Le leadership en France

Pour attaquer ce match dont les enjeux sont surtout commerciaux, l'équipementier sort la grosse artillerie: l'équipe A, celle des stars de l'équipe de France. «Nike est le leader mondial du football», clame son président, Mike Parker. En fait, c'est le groupe Nike associé à Umbro qui est sur la plus haute marche du podium. En France, les deux marques sont distancées par Adidas. «Nous visons le leadership en France», confirme Cyril Du Cluzeau, de Nike France.

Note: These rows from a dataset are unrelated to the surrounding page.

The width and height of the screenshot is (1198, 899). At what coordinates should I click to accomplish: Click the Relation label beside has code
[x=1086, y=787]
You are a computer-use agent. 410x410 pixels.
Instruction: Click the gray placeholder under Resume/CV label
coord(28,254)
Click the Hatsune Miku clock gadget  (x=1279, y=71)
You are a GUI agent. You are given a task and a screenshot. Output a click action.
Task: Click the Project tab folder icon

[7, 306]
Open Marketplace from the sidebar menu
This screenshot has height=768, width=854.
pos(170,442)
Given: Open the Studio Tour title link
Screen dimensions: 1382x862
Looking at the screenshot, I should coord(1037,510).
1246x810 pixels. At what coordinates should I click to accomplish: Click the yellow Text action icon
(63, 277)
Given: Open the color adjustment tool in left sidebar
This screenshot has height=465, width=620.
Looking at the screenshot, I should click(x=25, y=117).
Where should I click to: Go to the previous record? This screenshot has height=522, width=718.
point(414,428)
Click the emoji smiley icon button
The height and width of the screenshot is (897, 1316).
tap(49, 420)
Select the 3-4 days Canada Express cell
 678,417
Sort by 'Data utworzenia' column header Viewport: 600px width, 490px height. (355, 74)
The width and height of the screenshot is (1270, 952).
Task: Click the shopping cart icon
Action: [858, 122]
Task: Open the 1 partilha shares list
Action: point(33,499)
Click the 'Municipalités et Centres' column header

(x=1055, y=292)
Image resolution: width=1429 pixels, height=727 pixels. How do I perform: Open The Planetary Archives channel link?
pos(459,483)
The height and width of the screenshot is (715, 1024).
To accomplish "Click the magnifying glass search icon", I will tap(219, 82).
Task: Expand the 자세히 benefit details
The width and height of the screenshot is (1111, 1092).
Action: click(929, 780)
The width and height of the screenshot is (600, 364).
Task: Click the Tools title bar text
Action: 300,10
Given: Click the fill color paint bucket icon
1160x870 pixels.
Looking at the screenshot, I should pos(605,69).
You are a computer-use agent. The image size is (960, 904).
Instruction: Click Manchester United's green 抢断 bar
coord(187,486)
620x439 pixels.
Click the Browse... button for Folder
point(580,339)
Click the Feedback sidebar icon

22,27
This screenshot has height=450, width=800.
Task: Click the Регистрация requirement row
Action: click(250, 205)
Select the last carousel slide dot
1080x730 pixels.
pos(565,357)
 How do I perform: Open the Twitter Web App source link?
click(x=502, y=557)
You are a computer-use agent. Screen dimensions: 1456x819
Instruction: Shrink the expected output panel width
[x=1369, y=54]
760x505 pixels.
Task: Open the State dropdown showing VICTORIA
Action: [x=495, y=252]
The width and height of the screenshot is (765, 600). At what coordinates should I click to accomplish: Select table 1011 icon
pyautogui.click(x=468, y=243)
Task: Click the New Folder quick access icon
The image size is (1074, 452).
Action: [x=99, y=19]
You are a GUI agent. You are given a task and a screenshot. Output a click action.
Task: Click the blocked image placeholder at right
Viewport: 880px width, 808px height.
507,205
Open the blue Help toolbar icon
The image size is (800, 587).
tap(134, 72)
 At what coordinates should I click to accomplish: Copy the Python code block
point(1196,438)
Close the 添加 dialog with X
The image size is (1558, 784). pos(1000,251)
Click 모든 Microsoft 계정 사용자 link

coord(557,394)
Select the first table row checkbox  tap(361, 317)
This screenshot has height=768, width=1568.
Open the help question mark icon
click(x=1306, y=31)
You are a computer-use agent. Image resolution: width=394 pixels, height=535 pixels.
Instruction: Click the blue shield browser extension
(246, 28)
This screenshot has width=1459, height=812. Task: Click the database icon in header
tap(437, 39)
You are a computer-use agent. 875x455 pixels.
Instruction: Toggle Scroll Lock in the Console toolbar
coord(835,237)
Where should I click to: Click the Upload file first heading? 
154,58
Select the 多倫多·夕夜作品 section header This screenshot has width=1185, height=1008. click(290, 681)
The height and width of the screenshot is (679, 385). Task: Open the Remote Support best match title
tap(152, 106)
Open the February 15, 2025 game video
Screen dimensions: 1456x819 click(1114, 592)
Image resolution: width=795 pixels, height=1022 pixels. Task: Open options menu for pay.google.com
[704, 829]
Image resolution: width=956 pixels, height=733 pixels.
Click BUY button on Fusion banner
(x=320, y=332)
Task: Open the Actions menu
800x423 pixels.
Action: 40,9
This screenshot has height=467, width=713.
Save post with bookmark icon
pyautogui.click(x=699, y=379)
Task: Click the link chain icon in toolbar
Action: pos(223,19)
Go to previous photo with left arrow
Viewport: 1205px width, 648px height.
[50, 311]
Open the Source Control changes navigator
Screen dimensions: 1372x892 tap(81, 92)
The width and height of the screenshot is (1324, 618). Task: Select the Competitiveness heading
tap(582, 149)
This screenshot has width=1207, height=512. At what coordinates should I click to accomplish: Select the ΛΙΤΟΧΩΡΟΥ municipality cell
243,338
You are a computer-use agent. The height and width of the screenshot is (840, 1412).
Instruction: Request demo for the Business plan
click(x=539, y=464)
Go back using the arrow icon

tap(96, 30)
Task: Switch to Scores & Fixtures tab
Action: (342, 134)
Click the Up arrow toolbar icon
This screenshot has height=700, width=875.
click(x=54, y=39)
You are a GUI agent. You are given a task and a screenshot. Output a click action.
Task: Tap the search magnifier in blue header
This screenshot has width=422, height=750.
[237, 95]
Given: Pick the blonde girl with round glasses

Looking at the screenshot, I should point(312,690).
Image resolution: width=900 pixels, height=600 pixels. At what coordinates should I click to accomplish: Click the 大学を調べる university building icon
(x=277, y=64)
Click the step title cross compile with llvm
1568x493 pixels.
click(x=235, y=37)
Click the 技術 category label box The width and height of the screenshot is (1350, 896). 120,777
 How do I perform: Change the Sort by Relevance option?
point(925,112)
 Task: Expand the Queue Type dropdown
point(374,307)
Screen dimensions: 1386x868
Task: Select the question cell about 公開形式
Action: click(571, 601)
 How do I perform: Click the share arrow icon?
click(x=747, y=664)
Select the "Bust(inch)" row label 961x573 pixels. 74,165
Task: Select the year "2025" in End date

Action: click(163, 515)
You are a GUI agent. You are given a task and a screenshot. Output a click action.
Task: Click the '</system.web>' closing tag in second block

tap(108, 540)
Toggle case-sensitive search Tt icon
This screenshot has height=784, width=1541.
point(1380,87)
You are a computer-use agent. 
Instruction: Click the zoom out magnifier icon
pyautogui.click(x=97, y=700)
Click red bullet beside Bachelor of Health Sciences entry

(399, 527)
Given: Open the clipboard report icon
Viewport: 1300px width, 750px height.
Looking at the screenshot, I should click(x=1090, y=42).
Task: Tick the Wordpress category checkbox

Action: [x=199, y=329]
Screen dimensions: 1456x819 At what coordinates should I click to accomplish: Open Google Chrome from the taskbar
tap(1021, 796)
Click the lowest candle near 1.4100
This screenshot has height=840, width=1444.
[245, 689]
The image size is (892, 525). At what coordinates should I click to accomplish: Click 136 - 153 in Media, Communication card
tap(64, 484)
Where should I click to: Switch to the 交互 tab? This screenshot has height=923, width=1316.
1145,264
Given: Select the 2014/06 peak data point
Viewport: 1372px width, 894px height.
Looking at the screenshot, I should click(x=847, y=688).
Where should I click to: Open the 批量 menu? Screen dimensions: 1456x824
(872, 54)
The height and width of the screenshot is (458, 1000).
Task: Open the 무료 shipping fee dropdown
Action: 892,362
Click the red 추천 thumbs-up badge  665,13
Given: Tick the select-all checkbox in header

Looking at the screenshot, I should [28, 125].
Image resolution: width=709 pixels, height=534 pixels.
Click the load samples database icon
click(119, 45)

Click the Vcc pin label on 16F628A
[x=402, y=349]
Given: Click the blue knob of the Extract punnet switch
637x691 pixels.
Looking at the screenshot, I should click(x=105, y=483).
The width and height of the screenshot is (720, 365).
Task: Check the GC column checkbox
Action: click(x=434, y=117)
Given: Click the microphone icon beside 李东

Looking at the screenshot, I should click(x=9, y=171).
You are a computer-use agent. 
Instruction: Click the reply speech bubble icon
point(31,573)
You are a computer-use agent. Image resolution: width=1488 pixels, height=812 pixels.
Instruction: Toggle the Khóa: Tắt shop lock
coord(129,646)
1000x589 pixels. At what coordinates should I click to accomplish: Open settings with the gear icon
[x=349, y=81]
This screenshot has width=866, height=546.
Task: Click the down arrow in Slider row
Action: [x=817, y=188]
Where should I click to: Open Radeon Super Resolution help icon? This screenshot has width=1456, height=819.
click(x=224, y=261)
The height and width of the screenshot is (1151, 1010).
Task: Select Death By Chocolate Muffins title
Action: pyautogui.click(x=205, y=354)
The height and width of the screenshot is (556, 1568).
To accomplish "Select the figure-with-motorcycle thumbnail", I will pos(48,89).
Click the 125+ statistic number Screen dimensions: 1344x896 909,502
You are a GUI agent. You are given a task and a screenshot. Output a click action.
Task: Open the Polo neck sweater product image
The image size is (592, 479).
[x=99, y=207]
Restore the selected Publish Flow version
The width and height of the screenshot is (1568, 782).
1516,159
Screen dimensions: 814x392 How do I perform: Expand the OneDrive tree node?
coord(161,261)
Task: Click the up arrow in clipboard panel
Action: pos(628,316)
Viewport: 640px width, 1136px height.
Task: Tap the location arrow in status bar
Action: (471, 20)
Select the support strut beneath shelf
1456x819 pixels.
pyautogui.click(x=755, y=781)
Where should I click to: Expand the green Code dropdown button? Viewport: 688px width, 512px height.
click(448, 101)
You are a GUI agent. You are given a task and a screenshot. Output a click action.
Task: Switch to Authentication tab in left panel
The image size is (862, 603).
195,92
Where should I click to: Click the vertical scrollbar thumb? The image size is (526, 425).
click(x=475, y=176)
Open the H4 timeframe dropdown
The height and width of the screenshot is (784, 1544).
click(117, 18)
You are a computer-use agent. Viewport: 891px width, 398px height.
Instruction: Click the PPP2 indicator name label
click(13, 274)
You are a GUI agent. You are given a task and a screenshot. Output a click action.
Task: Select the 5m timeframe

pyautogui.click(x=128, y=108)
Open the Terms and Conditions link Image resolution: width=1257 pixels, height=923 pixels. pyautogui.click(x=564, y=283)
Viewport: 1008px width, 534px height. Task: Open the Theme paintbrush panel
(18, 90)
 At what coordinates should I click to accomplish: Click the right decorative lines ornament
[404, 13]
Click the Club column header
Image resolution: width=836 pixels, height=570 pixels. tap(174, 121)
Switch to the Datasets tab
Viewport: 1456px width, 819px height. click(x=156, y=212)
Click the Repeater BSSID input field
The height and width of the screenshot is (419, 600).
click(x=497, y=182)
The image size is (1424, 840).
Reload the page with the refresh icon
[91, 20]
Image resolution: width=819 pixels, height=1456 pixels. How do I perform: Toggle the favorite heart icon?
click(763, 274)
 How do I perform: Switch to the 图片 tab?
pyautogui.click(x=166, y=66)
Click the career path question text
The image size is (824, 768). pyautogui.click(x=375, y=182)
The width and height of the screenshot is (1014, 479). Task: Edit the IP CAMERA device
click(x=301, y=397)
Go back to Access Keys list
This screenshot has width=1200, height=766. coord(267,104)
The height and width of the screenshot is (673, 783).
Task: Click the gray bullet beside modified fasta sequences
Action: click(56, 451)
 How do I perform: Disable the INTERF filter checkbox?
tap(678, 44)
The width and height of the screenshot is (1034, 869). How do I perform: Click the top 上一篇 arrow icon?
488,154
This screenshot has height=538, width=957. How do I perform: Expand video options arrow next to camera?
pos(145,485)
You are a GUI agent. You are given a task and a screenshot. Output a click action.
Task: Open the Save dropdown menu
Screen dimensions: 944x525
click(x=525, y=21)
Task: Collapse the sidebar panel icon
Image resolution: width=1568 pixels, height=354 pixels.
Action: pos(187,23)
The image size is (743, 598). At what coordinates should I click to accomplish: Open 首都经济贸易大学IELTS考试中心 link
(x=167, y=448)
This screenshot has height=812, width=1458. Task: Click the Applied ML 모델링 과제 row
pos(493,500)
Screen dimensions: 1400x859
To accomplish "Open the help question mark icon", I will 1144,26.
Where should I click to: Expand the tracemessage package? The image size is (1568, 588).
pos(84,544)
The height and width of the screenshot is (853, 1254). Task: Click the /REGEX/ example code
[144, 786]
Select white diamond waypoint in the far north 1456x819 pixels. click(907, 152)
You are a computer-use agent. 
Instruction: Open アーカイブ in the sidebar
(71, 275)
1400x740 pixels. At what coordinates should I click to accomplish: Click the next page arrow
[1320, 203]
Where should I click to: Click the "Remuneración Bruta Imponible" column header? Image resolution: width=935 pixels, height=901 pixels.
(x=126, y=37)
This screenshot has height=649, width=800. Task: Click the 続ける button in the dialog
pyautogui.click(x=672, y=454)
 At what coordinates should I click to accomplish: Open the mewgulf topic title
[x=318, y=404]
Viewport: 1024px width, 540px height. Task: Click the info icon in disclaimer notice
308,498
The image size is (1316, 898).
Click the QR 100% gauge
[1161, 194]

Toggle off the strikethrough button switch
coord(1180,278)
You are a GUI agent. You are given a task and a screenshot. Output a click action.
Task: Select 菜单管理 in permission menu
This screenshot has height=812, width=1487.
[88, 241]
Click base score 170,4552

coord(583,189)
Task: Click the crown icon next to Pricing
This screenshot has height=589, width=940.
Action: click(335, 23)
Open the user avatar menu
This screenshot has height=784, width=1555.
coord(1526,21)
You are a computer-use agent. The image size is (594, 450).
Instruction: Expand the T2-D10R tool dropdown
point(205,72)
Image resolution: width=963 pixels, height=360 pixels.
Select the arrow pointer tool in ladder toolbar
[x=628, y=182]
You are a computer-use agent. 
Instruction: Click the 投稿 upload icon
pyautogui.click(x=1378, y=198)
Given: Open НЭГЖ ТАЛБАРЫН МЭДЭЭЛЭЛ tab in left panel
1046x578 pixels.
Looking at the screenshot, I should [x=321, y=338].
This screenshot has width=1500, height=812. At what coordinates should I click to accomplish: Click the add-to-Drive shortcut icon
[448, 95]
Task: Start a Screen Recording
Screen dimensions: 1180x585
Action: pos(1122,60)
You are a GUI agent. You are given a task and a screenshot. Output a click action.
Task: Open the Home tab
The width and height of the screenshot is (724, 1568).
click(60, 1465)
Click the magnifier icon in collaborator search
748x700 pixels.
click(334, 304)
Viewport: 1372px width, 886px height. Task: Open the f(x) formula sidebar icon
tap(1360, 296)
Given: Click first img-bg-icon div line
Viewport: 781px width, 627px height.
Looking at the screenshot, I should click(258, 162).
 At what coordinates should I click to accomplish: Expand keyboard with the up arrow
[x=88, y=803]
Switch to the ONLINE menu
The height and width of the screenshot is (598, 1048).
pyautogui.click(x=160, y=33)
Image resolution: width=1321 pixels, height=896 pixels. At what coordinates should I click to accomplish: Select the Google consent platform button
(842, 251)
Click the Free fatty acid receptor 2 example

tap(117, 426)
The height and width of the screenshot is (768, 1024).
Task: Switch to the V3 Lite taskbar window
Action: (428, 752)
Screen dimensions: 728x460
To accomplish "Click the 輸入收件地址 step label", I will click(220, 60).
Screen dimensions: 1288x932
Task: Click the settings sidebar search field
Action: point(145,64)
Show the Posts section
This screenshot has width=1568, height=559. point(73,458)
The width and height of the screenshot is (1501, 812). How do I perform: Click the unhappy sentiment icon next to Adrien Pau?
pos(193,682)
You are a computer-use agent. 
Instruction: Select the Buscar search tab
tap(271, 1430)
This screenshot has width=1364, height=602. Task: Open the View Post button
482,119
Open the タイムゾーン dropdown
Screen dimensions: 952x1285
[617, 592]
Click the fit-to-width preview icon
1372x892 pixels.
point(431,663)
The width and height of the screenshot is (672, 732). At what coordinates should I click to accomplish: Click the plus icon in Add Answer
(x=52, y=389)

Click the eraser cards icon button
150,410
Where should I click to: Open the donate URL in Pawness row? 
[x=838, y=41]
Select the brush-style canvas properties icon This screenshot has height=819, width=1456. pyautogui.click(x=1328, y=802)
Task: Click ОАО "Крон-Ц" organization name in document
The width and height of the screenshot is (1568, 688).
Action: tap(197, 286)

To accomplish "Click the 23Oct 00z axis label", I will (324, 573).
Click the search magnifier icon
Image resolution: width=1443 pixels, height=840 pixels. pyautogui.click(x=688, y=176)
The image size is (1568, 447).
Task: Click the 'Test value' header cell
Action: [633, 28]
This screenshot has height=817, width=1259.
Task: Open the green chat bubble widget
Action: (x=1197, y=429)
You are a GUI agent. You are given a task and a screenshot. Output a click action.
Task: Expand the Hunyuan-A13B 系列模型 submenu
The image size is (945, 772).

Pour rentabiliser son investissement, la marque ne pourra pas compter uniquement sur la vente des maillots. Au mieux, Adidas écoulait 700 000 tuniques en un an. «Notre volonté est d'aller plus loin, précise Cyril Du Cluzeau. Nous allons faire de la FFF une marque internationale.» Nike a ainsi commencé à développer une gamme sportwear siglée FFF et rêve d'en vendre autant que les produits dérivés de l'équipe des Yankees de New-York. En attendant, c'est auprès des quelque 17 000 clubs français que la marque va faire des propositions commerciales.

Partenaire des équipes de France de rugby, de basket et maintenant de foot, l'entreprise américaine cherche aussi sans doute à se payer une identité nationale. Edmond Rostand rejoint donc le team Nike qui, comme Cyrano, aimerait bien aussi «toucher» à la fin.